Abstract
Electrochemical CO2 reduction (eCO2R) is an emerging technology that is capable of producing various organic chemicals from CO2, but its high electricity cost is a big economic obstacle. One solution to reduce the cumulative
electricity cost is demand side management, i.e., to adjust the power load based on time-variant electricity prices. However, varying the power load of CO2-electrolyzers often leads to changes in Faraday efficiency towards target components and thereby influences the product composition. Such deviations from the target product composition may be undesired for downstream processes. We tackle this challenge by proposing a flexible operating scheme for a modular eCO2R process. We formulate the economically optimal operation of an eCO2R process with multiple electrolyzer stacks as a parallel-machine scheduling problem. Adjusting the power load of each sub-process properly, we can save electricity costs while the desired product composition is met at any time.

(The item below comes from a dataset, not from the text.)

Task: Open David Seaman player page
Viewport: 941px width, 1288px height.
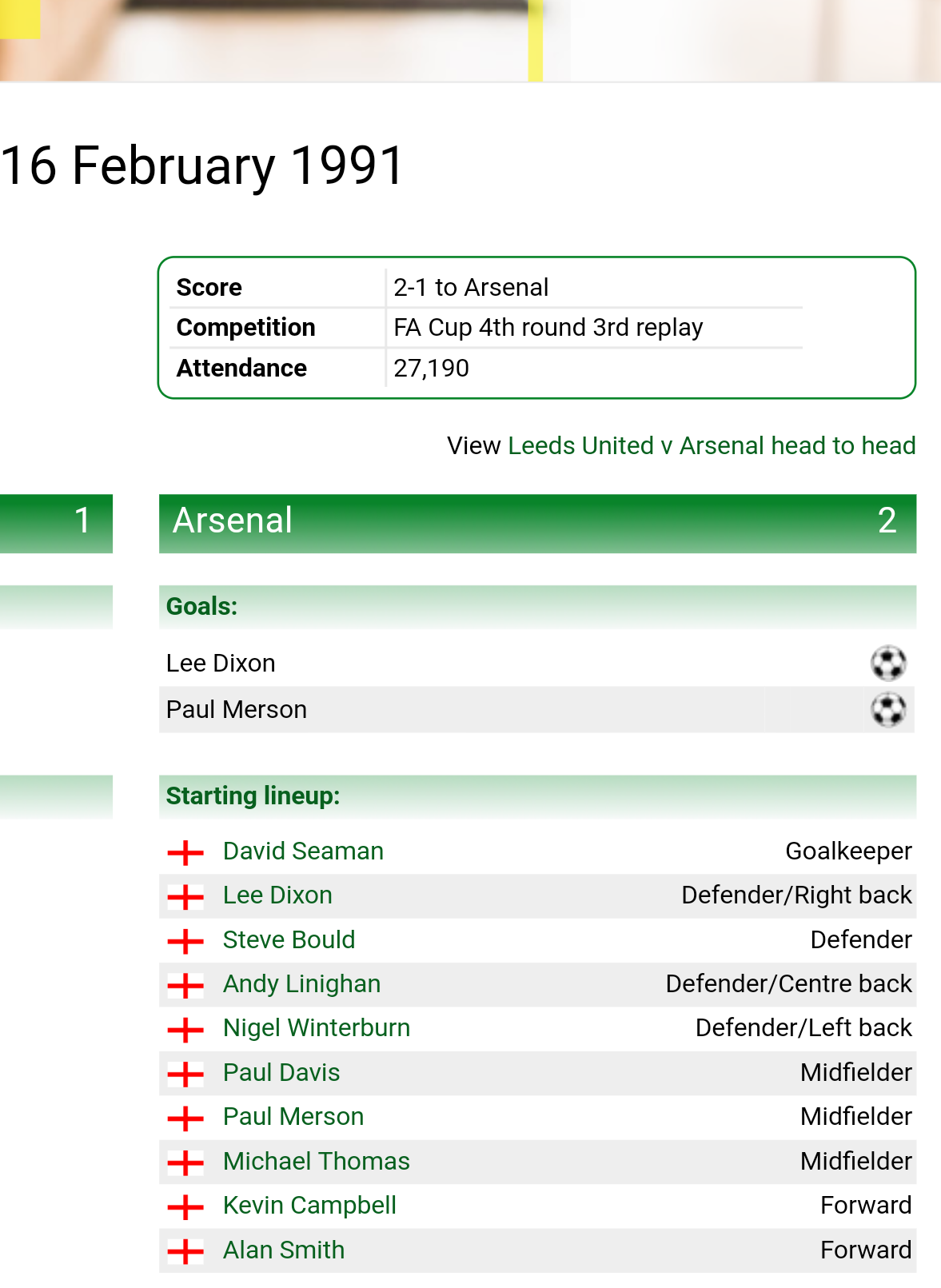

We apply an algorithm based on wavelet transform to solve the resulting large-scale nonlinear scheduling problem in tractable time. We solve each optimization problem with a deterministic global optimization software MAiNGO. We examine flexible operation of a modular eCO2R process for syngas production. The case studies show that the modular structure enables savings in the cumulative electricity cost of the eCO2R process via flexible operation while deviations in the syngas composition could be reduced. Also, the maximum ramping speed of the entire process is found to be a key parameter that strongly influences the cost saving.